While the Board's guidelines are not mandatory, they do serve as the baseline for enforceable standards maintained by other federal agencies. In this respect, they are similar to a model building code in that they are not required to be followed except as adopted by an enforcing authority. Under the ADA, the U.S. Department of Justice (DOJ) and, in the case of transit facilities, the U.S. Department of Transportation (DOT) are responsible for enforceable standards based on the Board's guidelines. Several other agencies, including the U.S. General Services Administration (GSA), the U.S. Department of Defense (DOD), the U.S. Department of Housing and Urban Development (HUD), and the U.S. Postal Service (USPS) hold similar responsibilities for standards used to enforce the ABA.

The four agencies responsible for implementing the ABA (HUD, DOD, GSA, and USPS) are now revising their ABA implementing regulations to adopt the new ABA Accessibility Guidelines published by the Board. The USPS has already adopted the new requirements. The DOD's rule is a work in progress. GSA — which covers most federal buildings — expects to publish a final rule in July 2005 that will require federal agencies and other entities subject to the ABA to comply with the new ABA Standards. Those guidelines will require covered entities to comply with the requirements for accessible means of egress established by the IBC in either its 2000 edition (as supplemented in 2001) or its 2003 edition.

The IBC provisions explicitly require "areas of refuge" in newly constructed buildings that do not have supervised sprinkler systems. These technical requirements for areas of refuge are essentially the same as the ADA requirements for areas of rescue assistance.

In Focus: A Brief History: The Original ADA and ABA Guidelines

Under the Americans with Disabilities Act (ADA) the U.S. Access Board is responsible for accessibility guidelines covering newly built and altered facilities. In 1991, the Board published the ADA Accessibility Guidelines (ADAAG), which served until July 2004 as the basis for standards used to enforce the law.

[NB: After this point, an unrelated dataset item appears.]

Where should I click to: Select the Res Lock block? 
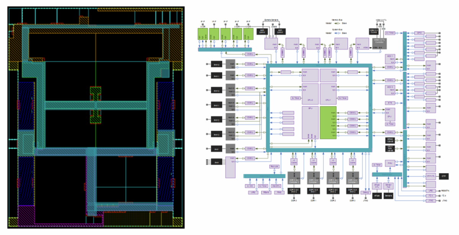274,166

Similar to its responsibility under the ADA, the Board maintains guidelines under the Architectural Barriers Act (ABA) that serve as the basis for enforceable standards. ADAAG included specifications for accessible means of egress, emergency alarms, and signage. Unlike the ABA guidelines, the ADA guidelines cover places of public accommodation, commercial facilities, and state and local government facilities. The new guidelines, which were published in July 2004, revised the original ADAAG.

ABA requires that buildings and facilities designed, constructed, or altered with federal funds, or leased by a federal agency comply with federal standards for physical accessibility. This requirement includes U.S. Postal Service facilities. ABA requirements apply only to architectural standards in new and altered buildings as well as newly leased facilities; they do not address the activities conducted in those buildings and facilities. The Board has updated its guidelines for ABA facilities jointly with the new ADA guidelines so that a consistent level of access is specified under both laws.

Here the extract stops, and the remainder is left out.